When I got out of college, I took advantage of my communities career counseling and resume coaching services which were absolutely free. I received job leads via email and got to meet with as coach regularly to help me land higher paying work so I could continue to provide for my son.
5. Entertain with Free Resources
Realize that you don’t have to spend a ton of money to keep your child entertained. The public library can be a parent’s best friend. Libraries tend to have the newest movies, books, and events. When my son was younger, we’d always go to the library to for story time, crafts, and other classes.
Now that he’s younger, I still don’t spend a ton of money on entertainment. Sometimes it can be tempting to take him to expensive trampoline parks and indoor go-carting places every weekend. Instead, we plan play dates with friends, visit free museums, and find cheaper community events to spend time at for entertainment.
His school is also very good at keeping the kids entertained.

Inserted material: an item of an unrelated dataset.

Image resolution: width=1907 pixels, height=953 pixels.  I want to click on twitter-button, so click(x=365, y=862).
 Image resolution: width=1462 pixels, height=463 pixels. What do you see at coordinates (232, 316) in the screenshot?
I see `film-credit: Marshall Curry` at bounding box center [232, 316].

They often host free movie nights along with dodgeball events and sports clubs that are very low cost.
6. Pick up New Skills
If you have time to pick up a new skill, this can really free up some money. Instead of paying someone to do something for you add another talent to your list.

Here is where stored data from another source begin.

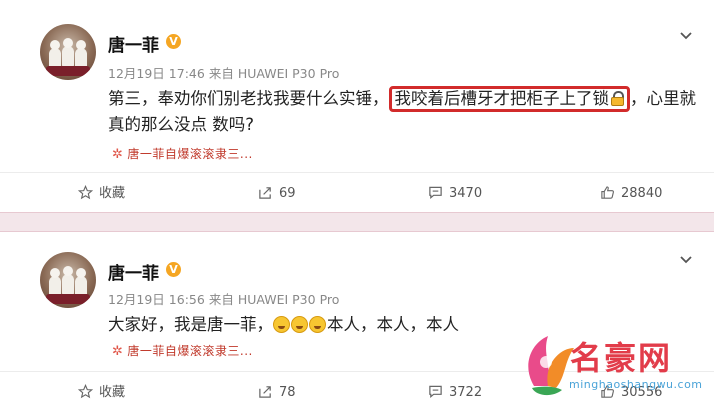  What do you see at coordinates (277, 194) in the screenshot?
I see `repost-button: 69` at bounding box center [277, 194].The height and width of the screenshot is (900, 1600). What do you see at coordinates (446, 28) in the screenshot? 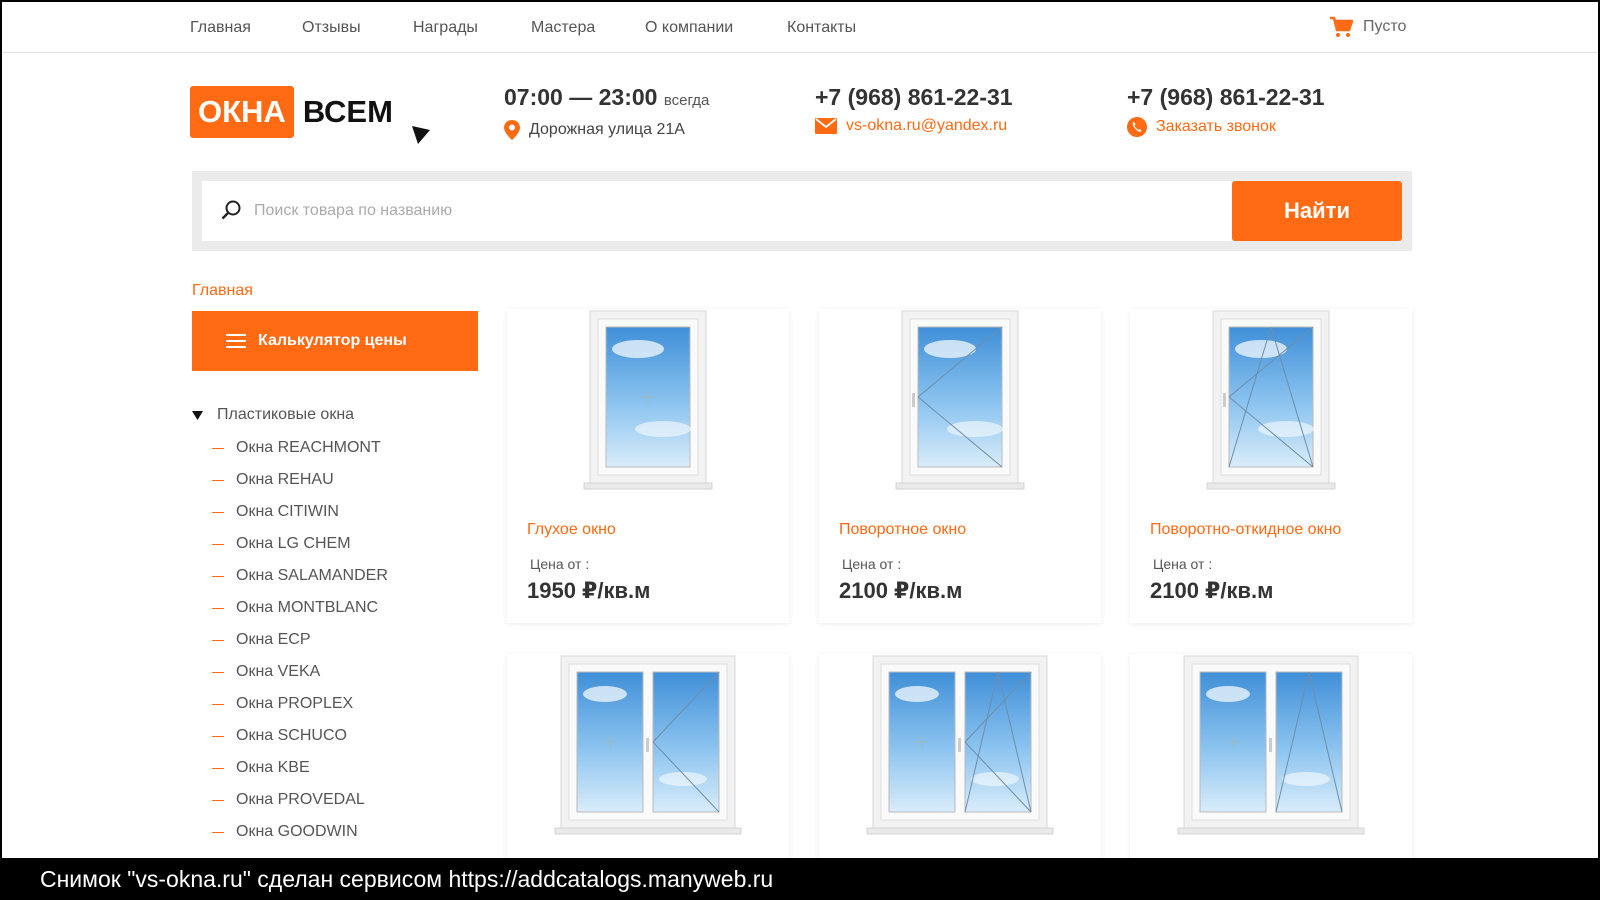
I see `nav-item-awards: Награды` at bounding box center [446, 28].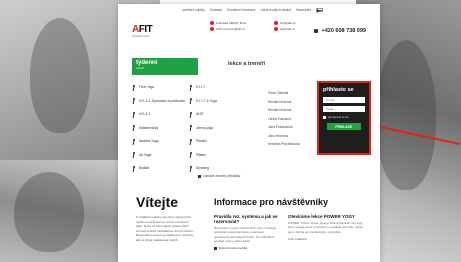  I want to click on athlete-figure-bottom, so click(49, 212).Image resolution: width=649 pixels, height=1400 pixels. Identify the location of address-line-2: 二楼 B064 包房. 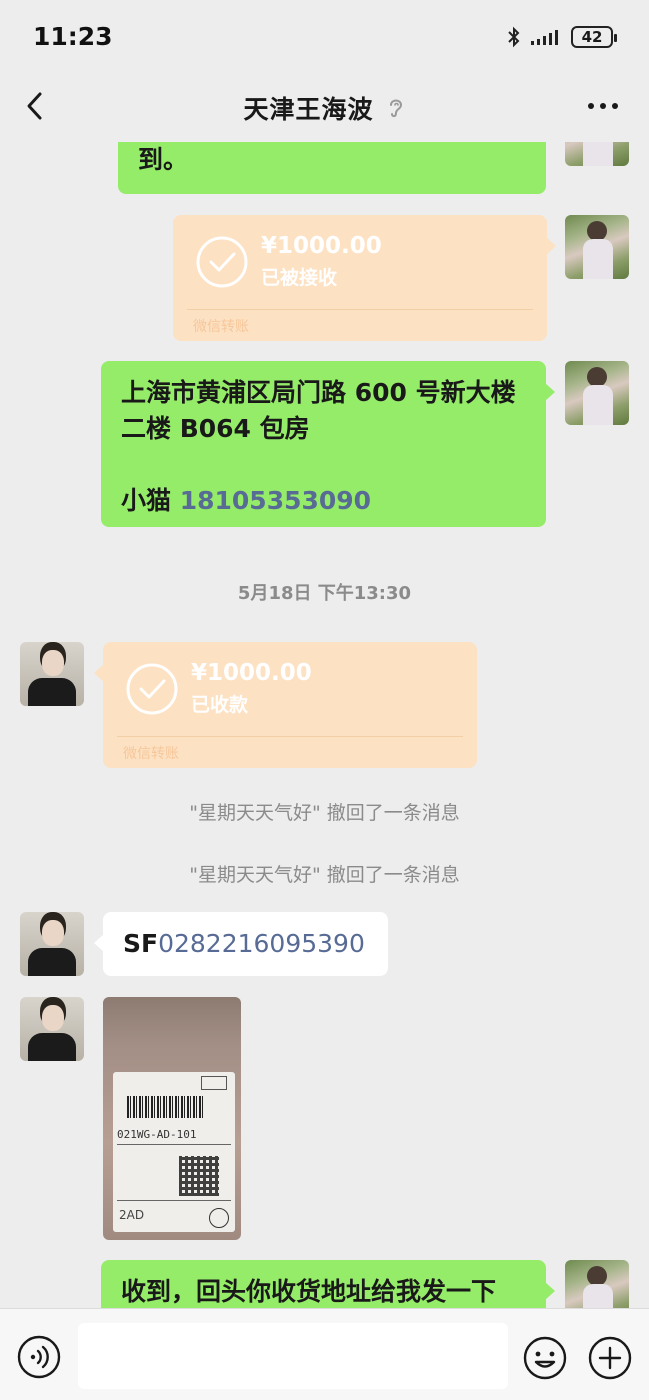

Something as simple as cutting your kids’ hair can cost at least $20. If you do this weekly, that’s $80 per month or $960 for the year. That’s nearly $1,000 spent on your child’s hair. Learn how to do this yourself and you can save the money instead.
The talents you can pick up are endless if you have the time to dedicate to a talent use it.
Parenting can be expensive but there are ways to save money and still meet your financial goals. Use these life hacks to help cut your costs and they may hardly seem like a sacrifice to your kids. Win-win!